記事では、「QTNSPRRA」(挿入4)を含むアミノ酸 677(Q)から 686(S)までを黄色くハイライトした図でゲノムを示しています。この部分はQTNSPRRARSのアミノ酸配列で、ゲノムはCAGACTAATTCTCCTCGGCGGGCACGTAGTです。
記事で引用されている実験用マウスのジッキーのツイートには、このゲノムの一部であるCTCCTCGGCGGGCACGTAG(19文字)が示されていて、「どうやってモデルナ特許の19nt配列をコピーして、前の世代には存在しなかったフリン開裂部位にスプライシングしたんだ?」とジョークを飛ばしています。
ジッキーのツイートにあるCTCCTCGGCGGGCACGTAGをBLASTnの画面に入力してBLASTを実行しても、「一致するものがない」のです。“このことは、SARS-Cov-2が発見される以前に、この特殊な配列をゲノムに持つウイルスは人類に知られていないことを意味している。
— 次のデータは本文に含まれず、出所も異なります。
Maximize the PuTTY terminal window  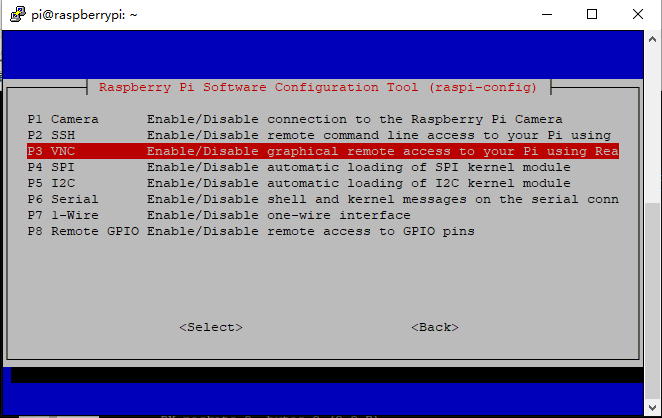(592, 14)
”と書かれています。
そこで、BLASTnの画面のデータベースオプションを「特許配列(pat)」に変更して、BLASTを実行するとCTCCTCGGCGGGCACGTAGに一致するものが出てくるのですが、“これらの特許は、すべてモデルナ社のもので…がんワクチン開発用に設計されたMSH3_変異細胞株”のゲノムだというのです。
記事は、“自然界に出現したSARSウイルスが、その結合部位に3つのHIVを挿入し、さらに自然界には存在しないがモデルナの特許には存在するフリン切断部位を含んでいる…そんなことは、まともな話ではないのだ”と言っています。